Stirring words, but they should be viewed with skepticism. Maloney, who wrote this purple prose, is a former Entercom employee whose previous guest-host stints on WRKO failed to land him a job. (He’s also painfully hyperbolic; for example, he referred to Deval Patrick’s gubernatorial victory as “evil prevail[ing] on Election Day.”) Even so, the overheated rantings of the SaveWRKO crowd contain the germ of a legitimate question: when the dust settles, what exactly will the station’s identity be?
Whatever the answer, the consensus among radio-industry observers is that Entercom’s current gutting-and-renovation project wasn’t a matter of choice. “WRKO is a heritage station that has a glorious history,” says Talkers magazine editor Michael Harrison. “It’s had good times and bad times, just like a baseball team or a football team. And they’re at a point now where a lot of changes they’re making could in fact open the door to a new era.” “The Red Sox broadcasts are a major ingredient in the new sauce,” adds Tom Taylor of Inside Radio. (Inside Radio is owned by Clear Channel Communications, an Entercom competitor.) “The fact that they’re willing to move the games over from WEEI down to 680 tells me that they really have begun a vast rehabilitation effort, that they’re really going to spend a lot of intellectual capital and other capital to rehabilitate the station.” (WRKO management refused repeated requests for comment for this story.)

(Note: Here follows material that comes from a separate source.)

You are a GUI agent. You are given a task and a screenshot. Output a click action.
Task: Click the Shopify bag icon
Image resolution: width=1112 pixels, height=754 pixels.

Why does WRKO need rehab, exactly? Consider the previous year of Arbitron ratings. In the winter ’06 period, Arbitron credited WRKO with a 4.2 Average Quarter-Hour (AQH) share for persons 12 and up, good for seventh place in the Boston market. (AQH share measures the percentage of listeners in a given market who tune in for at least five minutes in a 15-minute period.) In spring ’06, the station’s share fell to 3.8, still enough for seventh place. WRKO’s summer share was 3.7, dropping it to eighth place. And in the fall quarter — thanks, perhaps, to the governor’s race and the migration of WEEI listeners no longer checking out the Sox — WRKO rebounded to a 4.6 share and sixth place.
The value of these 12-plus numbers is debatable; that’s why Arbitron provides them for free, while charging for ratings fine-tuned by age and gender. Still, they do provide a sense of longer-term trends, especially when compared with similar data for competitors. In three of the last four cycles, for example, WBZ-AM, which offers a reliably nonpartisan diet of news and talk, topped Arbitron’s Boston rating. Last fall, when WBZ finished second, it had an AQH share of 6.3, well ahead of WRKO. More important, ratings at WTKK-FM — which shares WRKO’s conservative-slanted format but broadcasts on the superior FM spectrum — has seen its ratings grow steadily: 2.7 AQH share last winter, 2.9 in the spring, 3.0 in the summer, 3.6 in the fall. For WRKO and its corporate parent Entercom, this is a worrisome trend. “I think a lot of what WRKO’s been doing has to be seen as a reaction to the challenge they’re facing from WTKK,” says Fybush.